How firms should best react to a crisis

When infidelity website Ashley Madison was the victim of a hacking attack in 2015, the affected 36 million global users were suddenly very worried indeed.

The business, a dating site for married people who wish to cheat on their spouse, had the data of its customers stolen and released on to the internet. All their names, passwords, phone numbers and addresses.

While it was a very bleak time for Ashley Madison's users, the company itself faced a major crisis, and it was found to be lacking.

As customer numbers and revenues plummeted, the Federal Trade Commission (FTC) - the US agency tasked with protecting consumers - ruled that the business had not done enough to protect people's information, both before and after the attack.

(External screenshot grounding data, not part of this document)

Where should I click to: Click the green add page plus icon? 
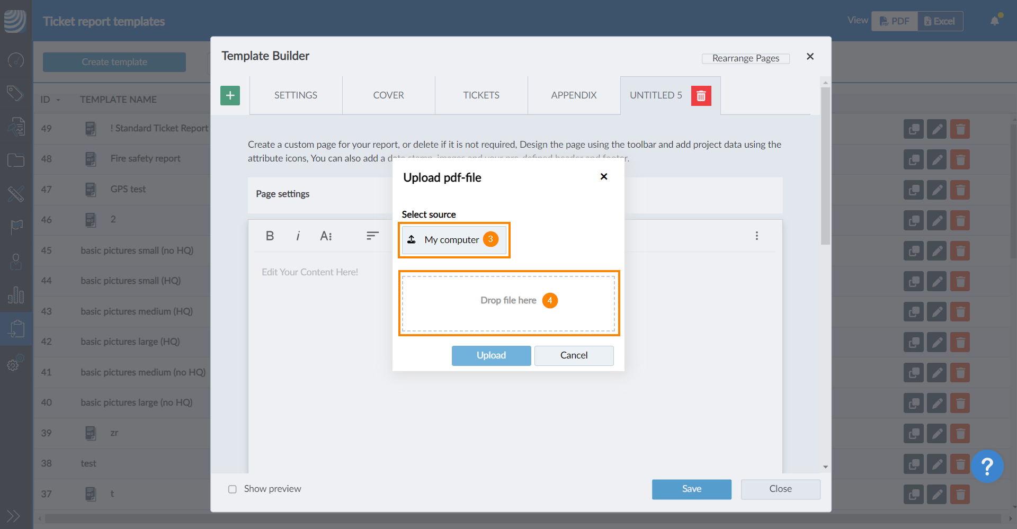pyautogui.click(x=230, y=95)
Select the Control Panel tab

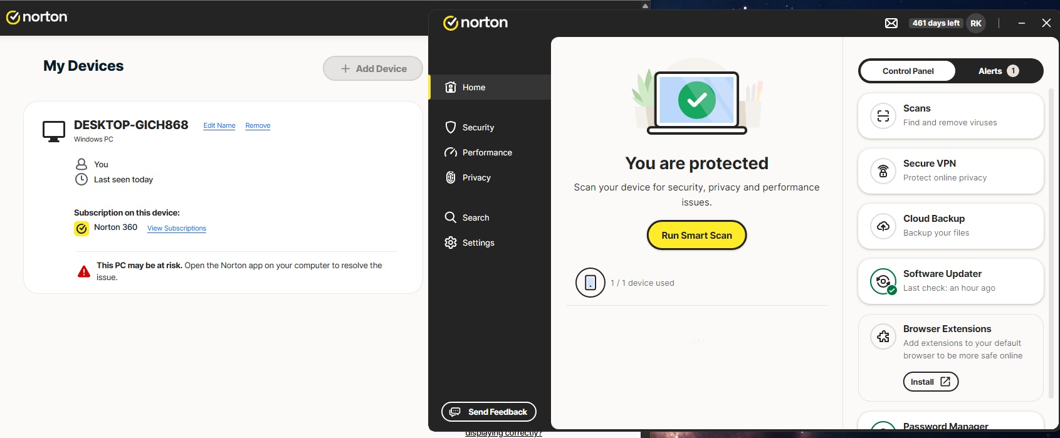click(908, 71)
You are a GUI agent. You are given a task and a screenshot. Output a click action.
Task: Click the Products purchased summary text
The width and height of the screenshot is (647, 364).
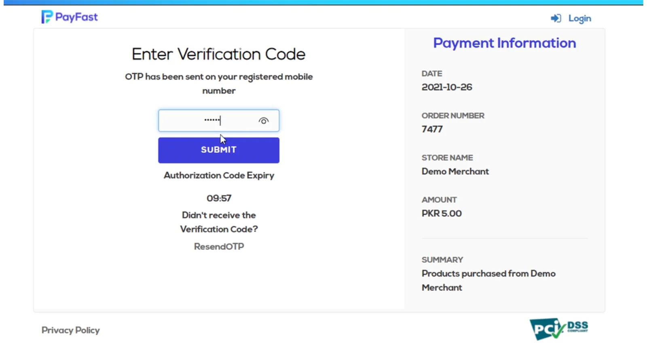click(x=488, y=280)
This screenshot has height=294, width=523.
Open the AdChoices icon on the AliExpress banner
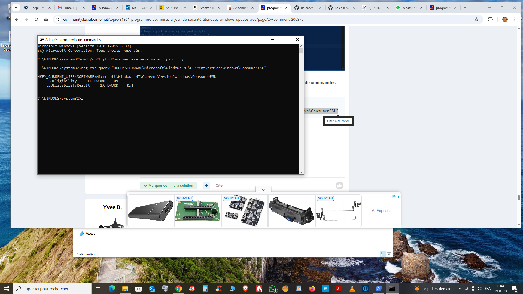[x=394, y=196]
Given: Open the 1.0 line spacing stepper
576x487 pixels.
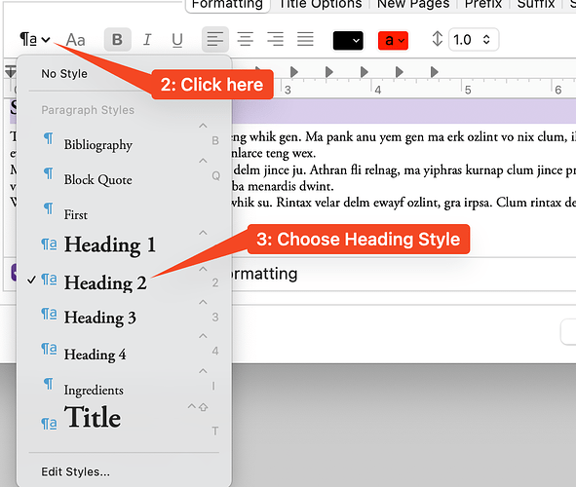Looking at the screenshot, I should [474, 39].
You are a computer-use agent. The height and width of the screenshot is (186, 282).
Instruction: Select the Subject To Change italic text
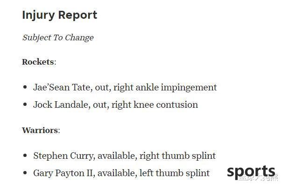58,37
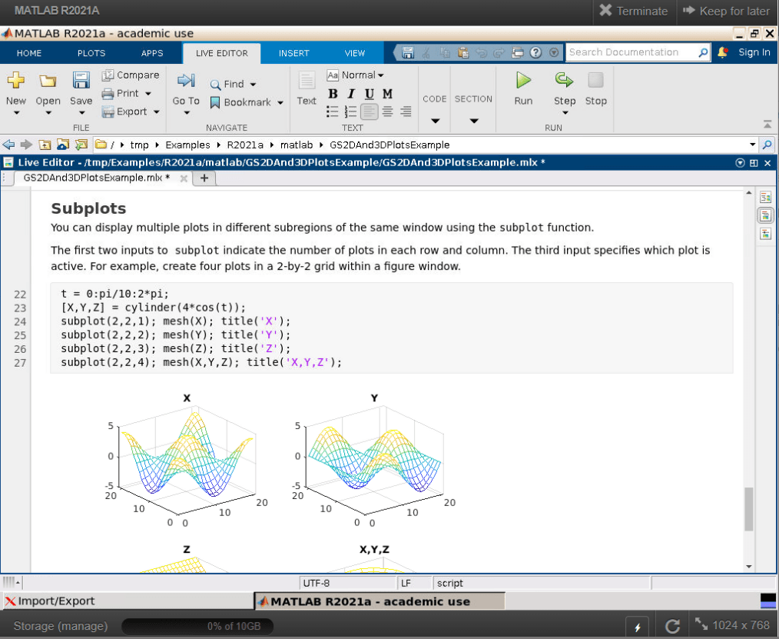This screenshot has height=639, width=779.
Task: Select the inline output layout icon
Action: [x=764, y=215]
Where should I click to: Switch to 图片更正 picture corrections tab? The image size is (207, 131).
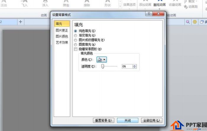(62, 30)
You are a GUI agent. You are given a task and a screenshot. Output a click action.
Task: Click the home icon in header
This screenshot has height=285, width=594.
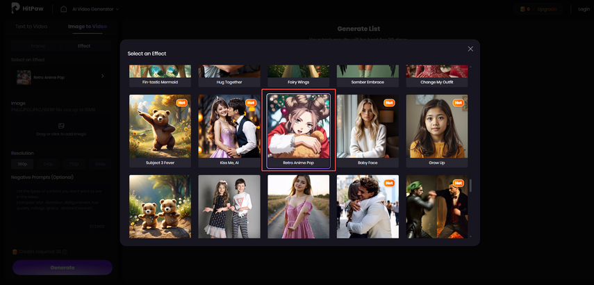[x=64, y=9]
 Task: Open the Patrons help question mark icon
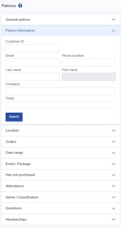pyautogui.click(x=20, y=6)
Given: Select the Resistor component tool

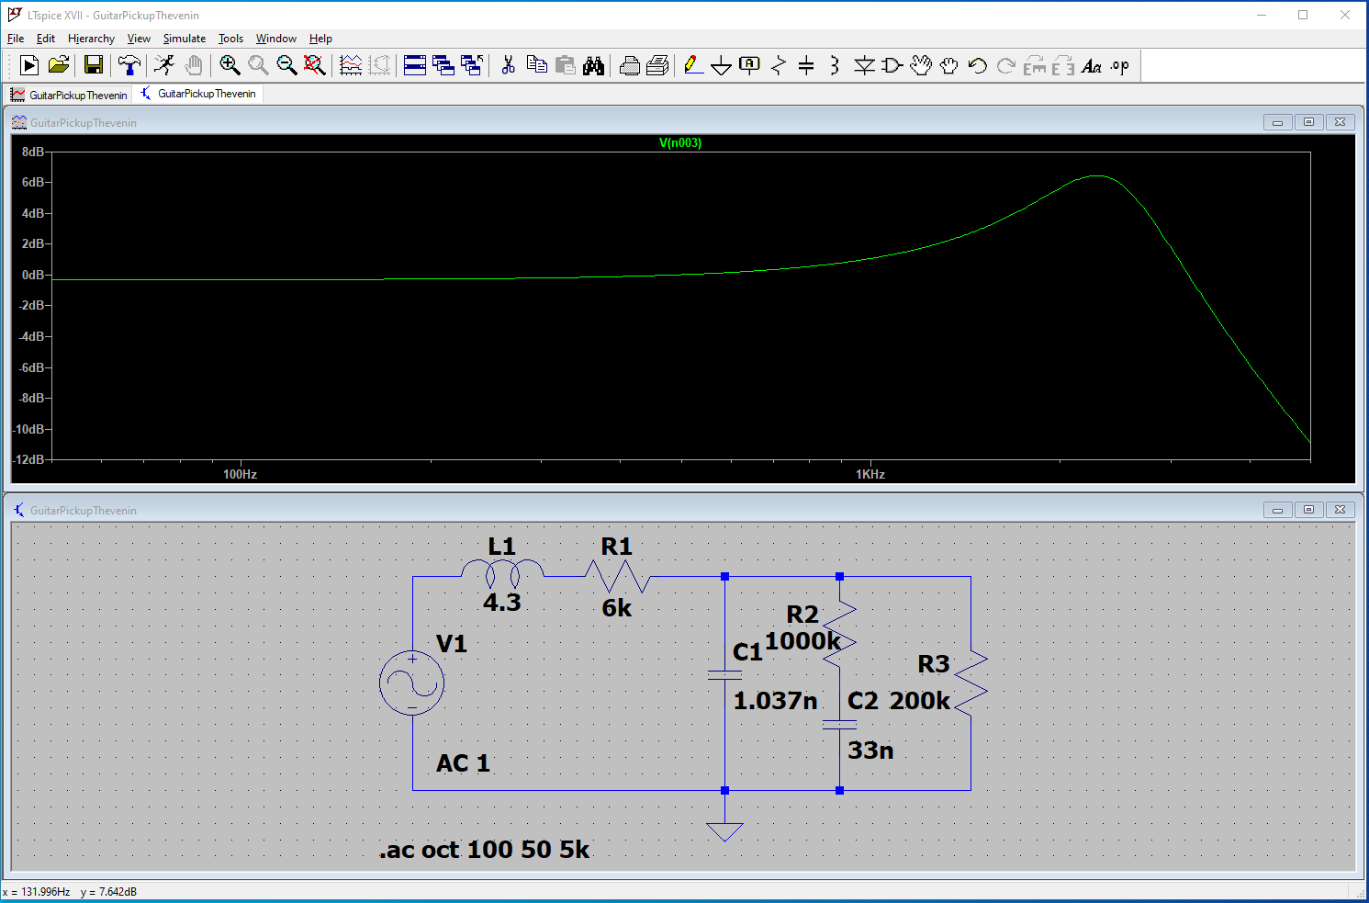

The FTC fined Ashley Madison $1.6m (£1.3m), and said that the financial penalty was only that low because it didn't think that the business could afford to pay any more, such was the impact of the hack on its earnings.

Where Ashley Madison failed was its insufficient crisis management - it hadn't prepared enough for something bad happening, and how it would react.

While the company tells the BBC it has subsequently overhauled all its systems, how should all firms best plan for and then respond to a crisis, be it a cyber-attack, financial scandal or other serious issue?

With the UK government confirming last year that two-thirds of large British companies had experienced a cyber-attack in the previous 12 months alone, businesses who have an online presence anywhere in the world simply have to prepare for how they would react to a hack that breaches their system.

A business can make its website as secure as possible, but being 100% protected is just not achievable, say IT experts.

Thankfully for UK employment agency Page Group it knew exactly how to react when it suffered a data breach of its cloud computing system in October last year.

"We have senior staff in place from across different parts of our organisation that form an issues management team who are well equipped to deal with a crisis, should it arise," says Eamon Collins, Page's group marketing manager.

"That is why when we were alerted to a data breach by our IT vendor Capgemini, this team was able to act fast, review the issue, and provide counsel on the best course of action.

"The most important part of the process is putting your customers' interests first."

He adds: "Once we had sufficient information around what had happened, and the impact, we could undertake a transparent and open dialogue with the customer."

At former US mining group National Coal, the crisis it faced was repeated protests in the early 2000s by environmentalists who objected to its opencast mining in east Tennessee.

Its then chief executive, Daniel Roling, said the company had plans in place for how it responded to everything it faced - from trespassers, to staff being threatened, entry roads being blockaded, and bomb threats.

"We held a number of run-throughs to test the effectiveness of both communications and operation responses," he says.

"The plan should, at a minimum, include an acceptable and effective means of communication, as well as an outline of who can and should provide direction."

Mr Roling, who left National Coal before it was sold to Ranger Energy Investments in 2010, adds: "We had everything planned right down to where we would hold a press conference, and how we would set it up.

"In crisis planning, you are looking to create an effective auto-response, so that everyone heads in the right direction, without too much deliberation."

At UK tourist attraction, the Jorvik Viking Centre, in York, its crisis was a major flood in December 2015 that caused significant damage.

Director of attractions Sarah Maltby says the team worked hard to remove precious artefacts before they were damaged.

"Every company needs solid staff to assist, offer advice, and manage elements of disaster recovery," she says.

The centre is now due to finally reopen in April this year.

Crisis management expert Jonathan Bernstein says it is vital that a company responds quickly to a crisis. "The crisis moves at its own pace, but you need to be faster."

He adds that firms should be honest about the crisis at hand, especially if it is something they are to blame for, such as a financial scandal.

"Be honest about how you screwed up, and illustrate how you are going to ensure this doesn't happen again," says Mr Bernstein.

"Provide clear information to customers on what happened exactly, and what new protocols will be in place."

Damon Coppola, founder of Shoreline Risk, a company that assists businesses with their risk management, says that when it comes to a firm preparing for a possible crisis "the public might not necessarily expect perfection".

But he adds: "[The public's] judgement will be hard if it is perceived that the company failed to act on an obligation to limit or prepare for a known risk, if they were dishonest in their communication, and perhaps in the worst case, if profits came before people."

These are views echoed by UK public relations expert Benjamin Webb, founder of media relations firm Deliberate PR, which specialises in Swedish start-ups.

He says: "At a time of fast-moving crisis, particularly when people's well-being is at stake, transparency to customers and their family members must exceed any responsibility to shareholders."

At Toronto-based Ruby Corporation, the owner of Ashley Madison, chief executive Rob Segal, says the company has worked hard to rebuild trust since the 2015 hack.

Mr Segal, who joined the firm after the attack, says: "We partnered with Deloitte's world-leading security team following the breach, and they've been helping the company with privacy and security enhancements and 24/7 monitoring.

"The go-forward lessons for chief executives is to always stay vigilant about cybersecurity, and to continually invest in privacy and security safeguards."